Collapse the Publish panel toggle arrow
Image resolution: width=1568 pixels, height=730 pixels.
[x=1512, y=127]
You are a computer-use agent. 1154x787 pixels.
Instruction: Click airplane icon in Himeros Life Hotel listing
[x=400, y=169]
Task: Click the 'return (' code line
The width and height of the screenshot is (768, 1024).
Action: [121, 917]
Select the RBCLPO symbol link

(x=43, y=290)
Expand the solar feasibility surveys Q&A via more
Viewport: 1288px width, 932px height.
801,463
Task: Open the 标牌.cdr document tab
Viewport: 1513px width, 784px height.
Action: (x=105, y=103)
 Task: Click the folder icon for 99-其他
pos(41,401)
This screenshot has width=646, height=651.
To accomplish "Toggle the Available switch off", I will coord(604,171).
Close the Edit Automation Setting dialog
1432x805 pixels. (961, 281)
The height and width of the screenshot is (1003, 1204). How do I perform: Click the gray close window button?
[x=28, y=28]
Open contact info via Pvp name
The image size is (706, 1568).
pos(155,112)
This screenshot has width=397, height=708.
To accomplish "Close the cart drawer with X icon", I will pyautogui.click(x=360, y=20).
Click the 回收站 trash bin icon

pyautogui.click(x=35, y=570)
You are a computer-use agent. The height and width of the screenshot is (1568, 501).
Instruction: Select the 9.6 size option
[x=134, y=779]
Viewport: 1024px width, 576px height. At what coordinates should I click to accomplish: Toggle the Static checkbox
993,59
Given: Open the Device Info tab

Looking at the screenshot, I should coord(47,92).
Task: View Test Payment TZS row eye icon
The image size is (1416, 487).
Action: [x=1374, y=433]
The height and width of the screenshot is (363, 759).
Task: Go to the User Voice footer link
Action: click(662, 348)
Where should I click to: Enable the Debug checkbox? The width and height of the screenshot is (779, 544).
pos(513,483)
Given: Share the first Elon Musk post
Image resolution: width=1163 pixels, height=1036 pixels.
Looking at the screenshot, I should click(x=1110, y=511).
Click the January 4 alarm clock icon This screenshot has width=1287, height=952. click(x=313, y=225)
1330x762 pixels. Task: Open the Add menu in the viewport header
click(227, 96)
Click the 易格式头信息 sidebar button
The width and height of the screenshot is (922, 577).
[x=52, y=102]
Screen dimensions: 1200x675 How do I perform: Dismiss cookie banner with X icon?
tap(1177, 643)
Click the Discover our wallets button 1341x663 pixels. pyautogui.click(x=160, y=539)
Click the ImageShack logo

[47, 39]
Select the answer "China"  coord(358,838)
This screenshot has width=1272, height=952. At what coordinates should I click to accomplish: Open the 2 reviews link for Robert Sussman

──────────────────────────────

= Description of the task =
Wherever "This" turns up in the records, copy the whole line.

= Finished exercise =
This screenshot has width=646, height=651.
This screenshot has width=397, height=708.
Click the January 4 alarm clock icon This screenshot has width=1287, height=952. click(x=313, y=225)
This screenshot has width=1272, height=952. At what coordinates should I click to accomplish: Open the 2 reviews link for Robert Sussman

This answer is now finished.